> _Fragmento seleccionado_
━━━━━━━━━━

Al retirarse hacia la puerta, lo vio otra sirvienta y dijo a los que estaban allí: “Este es uno de los que acompañaban a Jesús, el Nazareno”.
Y nuevamente Pedro negó con juramento: “Yo no conozco a ese hombre”.
Un poco más tarde, los que estaban allí se acercaron a Pedro y le dijeron: “Seguro que tú también eres uno de ellos; hasta tu acento te traiciona”.
Entonces Pedro se puso a maldecir y a jurar que no conocía a ese hombre. En seguida cantó el gallo,
y Pedro recordó las palabras que Jesús había dicho: “Antes que cante el gallo, me negarás tres veces”. Y saliendo, lloró amargamente.
Cuando amaneció, todos los sumos sacerdotes y ancianos del pueblo deliberaron sobre la manera de hacer ejecutar a Jesús.
Después de haberlo atado, lo llevaron ante Pilato, el gobernador, y se lo entregaron.
Judas, el que lo entregó, viendo que Jesús había sido condenado, lleno de remordimiento, devolvió las treinta monedas de plata a los sumos sacerdotes y a los ancianos,
diciendo: “He pecado, entregando sangre inocente”. Ellos respondieron: “¿Qué nos importa? Es asunto tuyo”.
Entonces él, arrojando las monedas en el Templo, salió y se ahorcó.
Los sumos sacerdotes, juntando el dinero, dijeron: “No está permitido ponerlo en el tesoro, porque es precio de sangre”.
Después de deliberar, compraron con él un campo, llamado “del alfarero”, para sepultar a los extranjeros.
Por esta razón se lo llama hasta el día de hoy “Campo de sangre”.
Así se cumplió lo anunciado por el profeta Jeremías: Y ellos recogieron las treinta monedas de plata, cantidad en que fue tasado aquel a quien pusieron precio los israelitas.
Con el dinero se compró el “Campo del alfarero”, como el Señor me lo había ordenado.
Jesús compareció ante el gobernador, y este le preguntó: “¿Tú eres el rey de los judíos?”. El respondió: “Tú lo dices”.
Al ser acusado por los sumos sacerdotes y los ancianos, no respondió nada.
Pilato le dijo: “¿No oyes todo lo que declaran contra ti?”.
Jesús no respondió a ninguna de sus preguntas, y esto dejó muy admirado al gobernador.
En cada Fiesta, el gobernador acostumbraba a poner en libertad a un preso, a elección del pueblo.

━━━━━━━━━━

> _Sección de datos_
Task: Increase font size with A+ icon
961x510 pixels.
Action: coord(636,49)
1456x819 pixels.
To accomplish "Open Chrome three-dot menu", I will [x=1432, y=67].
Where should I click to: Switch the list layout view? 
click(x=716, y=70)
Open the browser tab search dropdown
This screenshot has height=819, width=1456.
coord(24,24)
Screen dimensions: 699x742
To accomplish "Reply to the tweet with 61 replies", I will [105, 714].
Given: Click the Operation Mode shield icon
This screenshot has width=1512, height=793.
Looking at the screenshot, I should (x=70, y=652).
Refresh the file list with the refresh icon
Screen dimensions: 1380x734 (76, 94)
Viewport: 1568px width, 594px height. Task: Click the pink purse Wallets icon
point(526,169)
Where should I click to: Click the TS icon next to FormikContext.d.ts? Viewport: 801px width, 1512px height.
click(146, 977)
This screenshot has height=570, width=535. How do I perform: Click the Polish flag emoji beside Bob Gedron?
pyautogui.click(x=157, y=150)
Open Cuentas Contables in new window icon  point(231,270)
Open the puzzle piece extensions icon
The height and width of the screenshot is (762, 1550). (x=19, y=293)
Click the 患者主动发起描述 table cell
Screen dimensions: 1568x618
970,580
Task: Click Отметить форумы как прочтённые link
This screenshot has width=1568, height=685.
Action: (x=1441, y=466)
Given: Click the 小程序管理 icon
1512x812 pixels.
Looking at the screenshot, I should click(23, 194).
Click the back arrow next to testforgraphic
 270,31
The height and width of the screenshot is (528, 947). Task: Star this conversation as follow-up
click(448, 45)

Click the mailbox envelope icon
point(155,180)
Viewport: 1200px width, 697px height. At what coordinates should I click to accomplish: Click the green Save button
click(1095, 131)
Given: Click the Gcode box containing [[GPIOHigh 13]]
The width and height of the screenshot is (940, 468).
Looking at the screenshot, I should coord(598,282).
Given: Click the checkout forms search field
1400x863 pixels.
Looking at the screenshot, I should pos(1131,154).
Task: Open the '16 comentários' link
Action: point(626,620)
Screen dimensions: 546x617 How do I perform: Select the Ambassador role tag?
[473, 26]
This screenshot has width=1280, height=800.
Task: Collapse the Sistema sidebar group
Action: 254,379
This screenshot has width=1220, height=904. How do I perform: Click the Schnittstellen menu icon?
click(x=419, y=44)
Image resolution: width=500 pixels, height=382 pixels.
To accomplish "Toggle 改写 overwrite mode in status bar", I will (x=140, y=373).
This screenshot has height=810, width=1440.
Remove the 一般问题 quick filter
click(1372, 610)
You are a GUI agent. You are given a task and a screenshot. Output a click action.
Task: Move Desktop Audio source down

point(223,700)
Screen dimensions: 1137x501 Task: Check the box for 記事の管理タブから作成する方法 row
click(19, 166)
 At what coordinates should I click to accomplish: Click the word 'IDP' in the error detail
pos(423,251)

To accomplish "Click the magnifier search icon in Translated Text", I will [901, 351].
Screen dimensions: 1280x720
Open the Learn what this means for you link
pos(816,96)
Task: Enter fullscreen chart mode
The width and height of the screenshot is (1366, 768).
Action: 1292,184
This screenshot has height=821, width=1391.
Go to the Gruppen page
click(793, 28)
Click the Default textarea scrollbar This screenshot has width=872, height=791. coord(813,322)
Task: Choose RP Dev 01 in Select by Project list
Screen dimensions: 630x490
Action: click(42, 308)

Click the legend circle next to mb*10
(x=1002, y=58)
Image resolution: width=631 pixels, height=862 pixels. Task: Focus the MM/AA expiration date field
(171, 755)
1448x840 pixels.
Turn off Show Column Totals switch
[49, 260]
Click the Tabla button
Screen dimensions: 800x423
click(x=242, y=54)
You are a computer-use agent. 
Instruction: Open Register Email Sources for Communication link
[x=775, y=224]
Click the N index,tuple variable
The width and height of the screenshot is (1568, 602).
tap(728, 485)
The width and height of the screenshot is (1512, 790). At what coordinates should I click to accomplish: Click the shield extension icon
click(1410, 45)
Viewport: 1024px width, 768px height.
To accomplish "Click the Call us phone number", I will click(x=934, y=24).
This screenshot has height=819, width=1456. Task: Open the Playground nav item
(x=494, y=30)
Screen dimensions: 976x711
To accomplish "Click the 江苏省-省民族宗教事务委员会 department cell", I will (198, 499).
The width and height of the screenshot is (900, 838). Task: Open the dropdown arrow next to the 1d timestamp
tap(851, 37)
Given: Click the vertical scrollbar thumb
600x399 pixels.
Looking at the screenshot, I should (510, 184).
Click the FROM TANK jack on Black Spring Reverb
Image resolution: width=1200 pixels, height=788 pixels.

━━━━━━━━━━

> _Tareas_
(1) Transcribe el tramo del fragmento seleccionado que va desde "Después de deliberar, compraron" hasta "lo había ordenado.", sustituyendo "alfarero" por "ceramista".
(2) Enumera todas las personas que el fragmento seleccionado menciona por su nombre propio.

> _Respuestas_
(1)
Después de deliberar, compraron con él un campo, llamado “del ceramista”, para sepultar a los extranjeros.
Por esta razón se lo llama hasta el día de hoy “Campo de sangre”.
Así se cumplió lo anunciado por el profeta Jeremías: Y ellos recogieron las treinta monedas de plata, cantidad en que fue tasado aquel a quien pusieron precio los israelitas.
Con el dinero se compró el “Campo del ceramista”, como el Señor me lo había ordenado.

(2) Jesús, Pedro, Pilato, Judas, Jeremías